Celebrities aren’t always the best folks to listen to, but when it comes to public health, Gershon agrees that we could all use a friendly reminder every now and then. “We all get a little lazy, or sloppy, or inured to the messaging,” the epidemiologist says. “That’s why it’s good to [have] new messaging constantly coming out.”
Since COVID-19 won’t be the last pathogen to appear out of nowhere, we can stay prepared with timely health reminders. Gershon says that public service health announcements are especially important for children and teenagers. The PSAs should consider people who speak different languages and should be accessible for people with hearing or visual disabilities.
Remember when Amazon sellers were hoarding and reselling hand sanitizers for $100 a bottle? Coming across alcohol-based disinfectants was nearly impossible. But after online stores and local governments began enforcing price gouging laws, hand sanitizers became a necessary staple in almost every public space. And we don’t see them going anywhere anytime soon.
People who believe that overusing hand sanitizer can create alcohol-resistant germs are wrong. “It’s a straight disinfectant killer. It’s like Lysol or Clorox,” Gershon says. “It straight out kills everything it touches.” So it has become one of our greatest defenses against COVID-19 and other germs.
Gershon adds that partitions have been erected on buses and in other public spaces like nail salons.
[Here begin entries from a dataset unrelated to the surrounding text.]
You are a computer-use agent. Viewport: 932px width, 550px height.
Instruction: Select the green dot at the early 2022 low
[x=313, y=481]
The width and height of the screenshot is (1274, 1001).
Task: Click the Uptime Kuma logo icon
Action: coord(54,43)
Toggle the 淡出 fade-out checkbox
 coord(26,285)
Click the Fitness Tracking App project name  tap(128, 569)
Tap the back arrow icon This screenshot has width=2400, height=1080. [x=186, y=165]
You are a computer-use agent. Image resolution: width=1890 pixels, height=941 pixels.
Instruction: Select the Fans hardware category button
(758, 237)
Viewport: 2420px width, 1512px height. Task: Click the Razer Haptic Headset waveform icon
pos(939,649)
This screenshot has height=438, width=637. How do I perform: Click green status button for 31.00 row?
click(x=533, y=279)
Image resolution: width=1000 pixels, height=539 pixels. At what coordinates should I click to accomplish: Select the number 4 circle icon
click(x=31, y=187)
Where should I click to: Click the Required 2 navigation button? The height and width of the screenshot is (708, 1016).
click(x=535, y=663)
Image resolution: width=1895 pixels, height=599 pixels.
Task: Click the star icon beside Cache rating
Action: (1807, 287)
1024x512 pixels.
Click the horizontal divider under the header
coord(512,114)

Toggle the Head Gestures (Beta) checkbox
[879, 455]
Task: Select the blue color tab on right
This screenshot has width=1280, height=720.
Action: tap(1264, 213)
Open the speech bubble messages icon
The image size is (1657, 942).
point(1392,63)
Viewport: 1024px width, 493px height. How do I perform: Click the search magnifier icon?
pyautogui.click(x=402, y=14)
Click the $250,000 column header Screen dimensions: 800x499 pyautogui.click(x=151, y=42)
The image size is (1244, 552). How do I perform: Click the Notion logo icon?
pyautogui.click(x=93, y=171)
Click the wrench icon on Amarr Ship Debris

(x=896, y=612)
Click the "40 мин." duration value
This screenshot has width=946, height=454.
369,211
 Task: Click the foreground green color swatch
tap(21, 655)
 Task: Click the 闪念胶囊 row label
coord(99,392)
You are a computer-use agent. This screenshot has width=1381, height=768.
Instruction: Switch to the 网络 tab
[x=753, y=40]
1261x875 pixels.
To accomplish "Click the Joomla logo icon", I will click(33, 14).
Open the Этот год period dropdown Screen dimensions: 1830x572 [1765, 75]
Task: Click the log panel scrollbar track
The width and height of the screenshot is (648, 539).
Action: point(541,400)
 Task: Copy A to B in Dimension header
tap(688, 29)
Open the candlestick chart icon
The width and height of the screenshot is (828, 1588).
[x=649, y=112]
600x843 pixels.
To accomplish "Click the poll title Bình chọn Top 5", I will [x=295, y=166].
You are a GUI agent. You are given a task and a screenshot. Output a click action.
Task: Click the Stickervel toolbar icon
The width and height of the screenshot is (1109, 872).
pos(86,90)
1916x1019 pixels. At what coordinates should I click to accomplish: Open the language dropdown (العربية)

These physical barriers are great items to continue using. Working and learning remotely, under certain circumstances, can be a helpful option as well. But as much as we’ve been separated, people are social creatures, and there’s nothing like human interaction and contact. As the world prepares for whatever is coming next, Gershon reminds all of us to follow the science, listen to scientists, and leave politics out of public health.
“We’re a resilient species, and we will continue to get through this.”